Unlocking devices by facial recognition is a useful thing in itself, however, what if website CAPTCHA tests could utilise facial recognition software to determine that it’s a real user, and prevent any barrier that CAPTCHA codes pose for disabled users. Of course, this has privacy implications but done in the right way, it could be a game-changer.
Lip Reading to Subtitles
Back in 2018, researchers came up with the idea of making video editing much more streamlined, Deep Video Portrait. Using artificial intelligence, editors can now edit facial expressions of actors or singers in films/music videos and accurately matched dubbed audio.
The AI technology allows editors to alter eye movement, facial movement, facial expressions and many minute face animations without having to re-record footage. This has been used successfully to sync dubbed recordings with an actor’s lips already and is in a proof of concept stage of re-positioning actor’s faces in films to better tell a story in context.
This could help make video more accessible natively. With the Deep Video Portrait AI, it can accurately read an actor’s lips and match audio to it – and if that audio has been written down, it could easily transfer into subtitles. Integrating this into a mobile device could potentially permit hearing-impaired individuals to interpret what others are saying.

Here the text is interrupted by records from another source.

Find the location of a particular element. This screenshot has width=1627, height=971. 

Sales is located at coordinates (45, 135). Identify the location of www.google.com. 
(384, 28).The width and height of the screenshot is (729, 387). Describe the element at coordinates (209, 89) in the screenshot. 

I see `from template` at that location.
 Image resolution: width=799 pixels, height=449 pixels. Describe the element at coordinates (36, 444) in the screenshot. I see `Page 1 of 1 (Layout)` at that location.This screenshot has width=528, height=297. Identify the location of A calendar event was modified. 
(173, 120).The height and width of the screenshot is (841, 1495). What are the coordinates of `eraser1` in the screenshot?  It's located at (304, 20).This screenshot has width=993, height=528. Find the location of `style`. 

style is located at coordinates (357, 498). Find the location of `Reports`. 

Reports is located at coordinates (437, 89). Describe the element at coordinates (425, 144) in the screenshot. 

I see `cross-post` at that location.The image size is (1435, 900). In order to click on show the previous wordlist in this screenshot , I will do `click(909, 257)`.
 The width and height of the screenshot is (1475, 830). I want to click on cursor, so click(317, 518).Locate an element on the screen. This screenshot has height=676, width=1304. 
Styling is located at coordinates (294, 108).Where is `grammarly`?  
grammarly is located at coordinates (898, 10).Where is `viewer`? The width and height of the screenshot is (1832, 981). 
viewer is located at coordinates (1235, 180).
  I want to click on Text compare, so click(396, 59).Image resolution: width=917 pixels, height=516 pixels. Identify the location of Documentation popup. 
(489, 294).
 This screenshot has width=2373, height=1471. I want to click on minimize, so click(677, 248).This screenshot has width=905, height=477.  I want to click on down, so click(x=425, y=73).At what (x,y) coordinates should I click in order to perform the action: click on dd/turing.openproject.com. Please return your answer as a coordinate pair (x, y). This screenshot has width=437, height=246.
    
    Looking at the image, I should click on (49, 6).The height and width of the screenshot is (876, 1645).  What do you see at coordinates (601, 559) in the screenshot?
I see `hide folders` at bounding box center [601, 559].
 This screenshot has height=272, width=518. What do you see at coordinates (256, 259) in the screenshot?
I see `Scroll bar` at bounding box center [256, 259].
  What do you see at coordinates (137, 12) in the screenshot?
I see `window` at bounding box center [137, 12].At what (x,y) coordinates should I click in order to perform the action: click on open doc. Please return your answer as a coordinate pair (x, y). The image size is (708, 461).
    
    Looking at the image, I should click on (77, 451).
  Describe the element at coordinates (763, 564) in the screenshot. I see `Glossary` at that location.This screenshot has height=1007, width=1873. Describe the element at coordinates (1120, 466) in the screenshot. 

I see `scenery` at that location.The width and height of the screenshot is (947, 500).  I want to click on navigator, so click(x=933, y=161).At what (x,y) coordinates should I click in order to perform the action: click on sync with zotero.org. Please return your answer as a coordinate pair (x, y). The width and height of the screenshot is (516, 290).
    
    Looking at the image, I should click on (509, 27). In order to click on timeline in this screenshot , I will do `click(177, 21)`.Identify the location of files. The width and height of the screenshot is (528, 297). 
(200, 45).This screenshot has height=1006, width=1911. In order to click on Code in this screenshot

In fact, Google has developed DeepMind. It has researched more than 100,000 natural sentences from BBC videos. It ran these videos (on mute) past their own neural networks and AI, and again with some professional lip-readers – with interesting results. Most lip-reading professionals were 100% accurate of what was being said in the video about 12.4% of the time. Whereas Google’s AI was 100% accurate 46.8% of the time.
If something like DeepMind was integrated into the web, automated captions could increase in their accuracy significantly.
Automated Summaries
There’s something close to 24,000 gigabytes worth of information uploaded to the internet every single second. In fact, on the content management system and blogging platform WordPress, there are more than 42.6 million posts published every single month. That’s 30 (ish) posts every second! Which means, even if we’re focusing on a single subject, that’s a lot of information. Far too much for any human mind to comprehend.
For a person with processing difficulties, reading just one of these 46.2 million posts can pose a significant challenge. Which is why Google has a hand in developing a new tool, TensorFlow. This can generate a single-line summary of any news article uploaded to the web – this will no doubt help those with processing difficulties digest the latest news without have to extract information from lengthy news reports.
Increasing independence
One of the most advanced systems out there for incorporating AI into its design is Amazon’s smart speaker, Alexa. With thousands of downloadable skills, the opportunities are truly endless with what can be done with the software.
Now being developed (and currently only available in the US) is Amazon’s Show and Tell app. This allows visually impaired users to hold up products to an Alexa with a camera and the system will accurately identify the product it is being shown.
This is a huge leap forward for technology, allowing blind users to be able to cook independently and understand exactly what they are holding. Alexa can also pair with other home devices, allowing blind users to control heating, kettle, the radio, alarms and their calendars, all by talking to Alexa.
How far away is it until accessibility can rely upon AI?
Whilst there are some positive signs of progress in the AI-supported accessibility world. Most of the products and programs that have been mentioned are in the very earliest phase of testing or have a less than impressive success rate.
It’s imperative that developers and engineers continue to build tools that will support those with disabilities and make their life online easier.